Section: New Results

Ontology-Based Query Answering with Existential Rules

Participants : Jean-François Baget, Fabien Garreau, Mélanie König, Michel Leclère, Marie-Laure Mugnier, Swan Rocher, Federico Ulliana.

Ontolology-based query answering (and more generally Ontology-Based Data Access, OBDA) is a new paradigm in data management, which takes into account inferences enabled by an ontology when querying data. In other words, the notion of a database is replaced by that of a knowledge base, composed of data (also called facts) and of an ontology. In this context, existential rules (also called Datalog+) have been proposed to represent the ontological component [59] , [58] . This expressive formalism generalizes both description logics used in OBDA (such as ℰℒ and DL-Lite), which form the cores of so-called tractable profiles of the Semantic Web ontological language OWL2) and Datalog, the language of deductive databases. Since about five years, we have been studying the theoretical foundations of this framework (mainly concerning decidability and complexity) and developing associated algorithmic techniques.

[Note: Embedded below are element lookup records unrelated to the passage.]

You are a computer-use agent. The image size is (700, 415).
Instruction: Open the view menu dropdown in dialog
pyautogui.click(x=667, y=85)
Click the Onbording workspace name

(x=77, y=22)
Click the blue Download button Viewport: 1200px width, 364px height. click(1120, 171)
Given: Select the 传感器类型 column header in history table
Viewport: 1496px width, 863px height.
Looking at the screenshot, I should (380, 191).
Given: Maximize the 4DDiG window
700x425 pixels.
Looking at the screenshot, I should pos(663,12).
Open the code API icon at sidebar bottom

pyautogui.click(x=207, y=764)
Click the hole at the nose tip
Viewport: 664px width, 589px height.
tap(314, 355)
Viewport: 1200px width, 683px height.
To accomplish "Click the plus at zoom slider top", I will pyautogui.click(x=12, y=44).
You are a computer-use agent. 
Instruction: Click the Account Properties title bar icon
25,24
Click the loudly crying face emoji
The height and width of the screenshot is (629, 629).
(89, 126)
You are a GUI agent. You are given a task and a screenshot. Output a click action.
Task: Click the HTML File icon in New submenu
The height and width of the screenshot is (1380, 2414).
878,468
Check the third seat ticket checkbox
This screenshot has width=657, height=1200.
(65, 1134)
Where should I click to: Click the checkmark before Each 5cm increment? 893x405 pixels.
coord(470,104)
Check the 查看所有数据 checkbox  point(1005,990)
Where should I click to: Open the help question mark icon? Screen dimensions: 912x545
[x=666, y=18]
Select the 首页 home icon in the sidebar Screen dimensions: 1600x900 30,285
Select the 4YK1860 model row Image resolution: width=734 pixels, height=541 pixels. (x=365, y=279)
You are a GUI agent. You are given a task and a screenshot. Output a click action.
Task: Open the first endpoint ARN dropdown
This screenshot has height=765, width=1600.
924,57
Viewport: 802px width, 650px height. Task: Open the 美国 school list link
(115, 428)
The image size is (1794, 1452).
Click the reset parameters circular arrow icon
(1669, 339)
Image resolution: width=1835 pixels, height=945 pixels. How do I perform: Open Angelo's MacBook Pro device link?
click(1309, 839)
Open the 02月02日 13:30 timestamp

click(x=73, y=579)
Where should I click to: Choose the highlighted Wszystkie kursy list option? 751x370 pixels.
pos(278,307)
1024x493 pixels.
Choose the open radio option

We have started the development of a platform dedicated to OBDA with existential rules (see section 5.2 ).

Before presenting this year' results, we recall the two classical ways of processing rules, namely forward chaining and backward chaining, also known as “materialization” and “query rewriting” in the OBDA setting. In forward chaining, the rules are applied to enrich the initial data and query answering can then be solved solved by evaluating the query against the “saturate” database (as in a classical database system i.e., with forgetting the rules). The backward chaining process can be divided into two steps: first, the initial query is rewritten using the rules into a first-order query (typically a union of conjunctive queries, UCQ); then the rewritten query is evaluated against the initial database (again, as in a classical database system). Since entailment is not decidable with general existential rules, both forward and backwards processes may not halt.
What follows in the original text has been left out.